--- Begin ---
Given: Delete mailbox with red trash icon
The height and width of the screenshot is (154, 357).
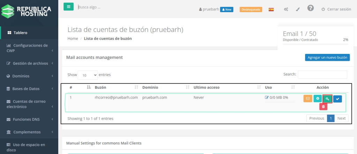Looking at the screenshot, I should (x=323, y=107).
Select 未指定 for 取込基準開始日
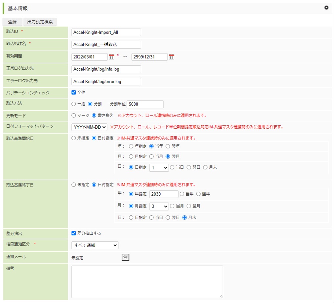 coord(74,138)
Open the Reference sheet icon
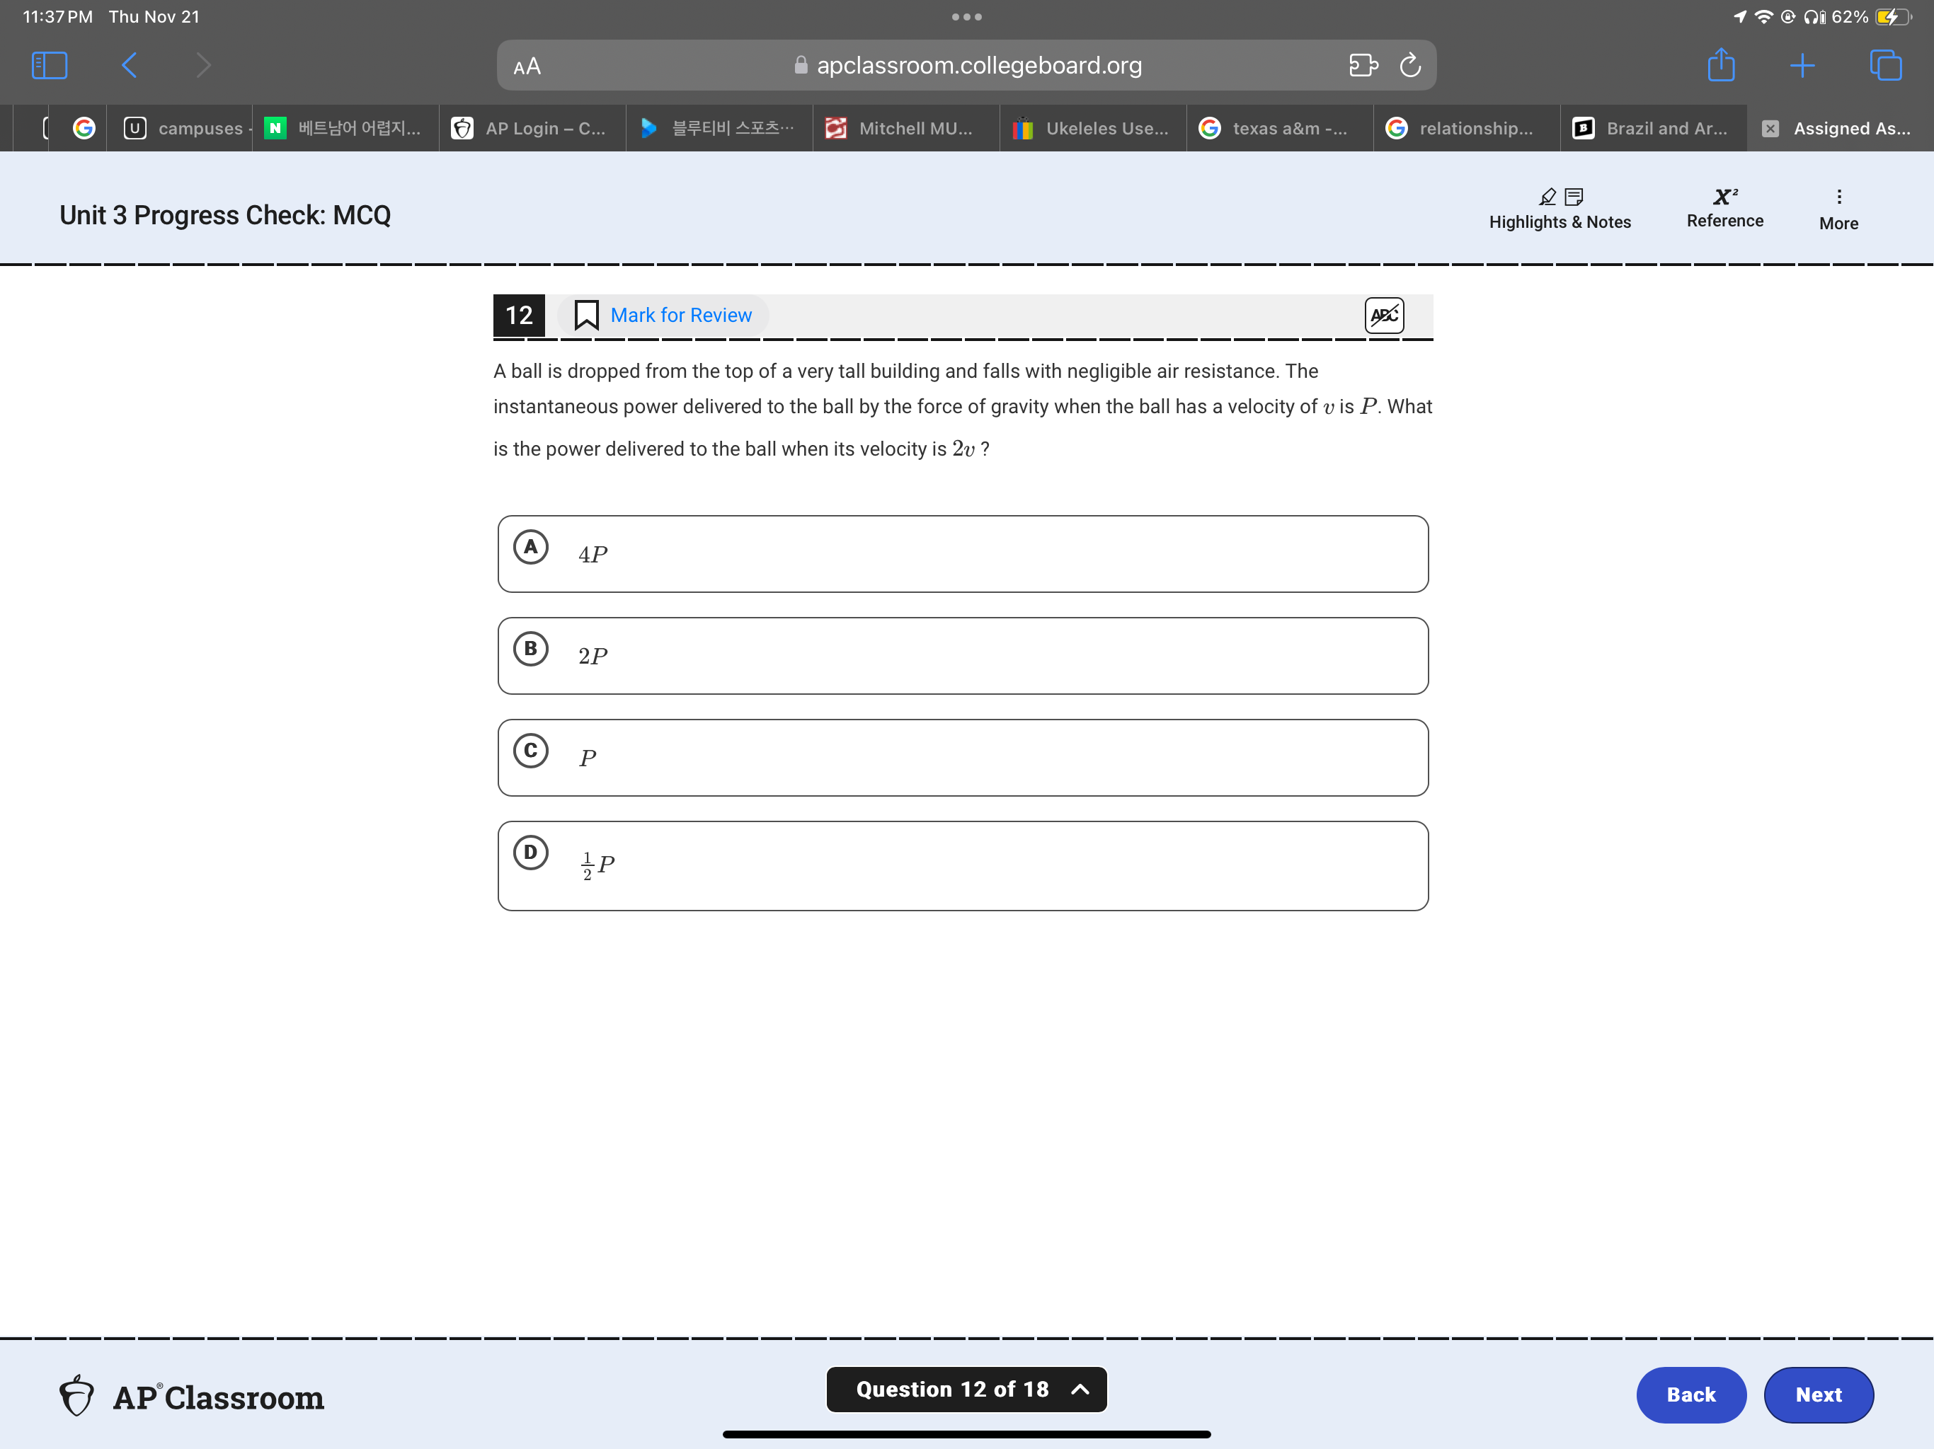This screenshot has width=1934, height=1449. 1724,208
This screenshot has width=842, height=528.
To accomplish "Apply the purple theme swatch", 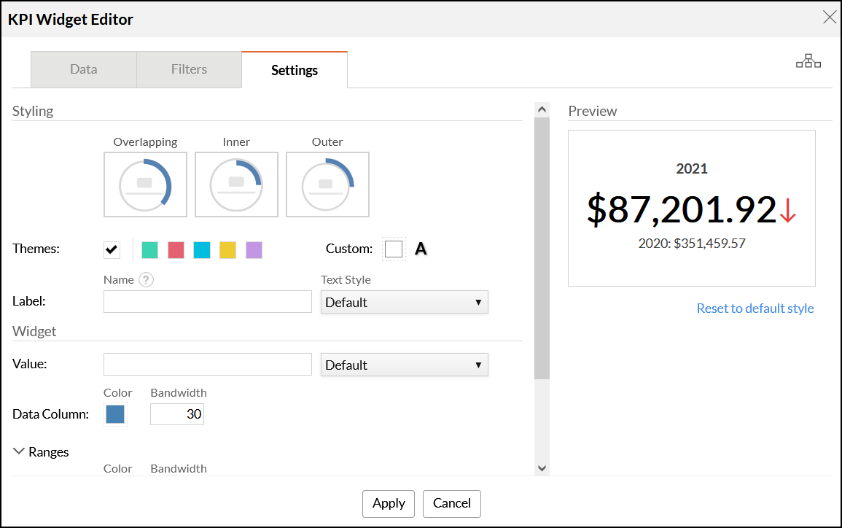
--- End ---
[The task]
Format every line of the rows above as a Markdown table with two columns, Index and Entry. Number each line in order, skip blank lines, and omit the pictures.

[Response below]
| Index | Entry |
|---|---|
| 1 | Given: Delete mailbox with red trash icon |
| 2 | The height and width of the screenshot is (154, 357). |
| 3 | Looking at the screenshot, I should (x=323, y=107). |
| 4 | Select 未指定 for 取込基準開始日 |
| 5 |  coord(74,138) |
| 6 | Open the Reference sheet icon |
| 7 | This screenshot has width=1934, height=1449. 1724,208 |
| 8 | This screenshot has width=842, height=528. |
| 9 | To accomplish "Apply the purple theme swatch",  |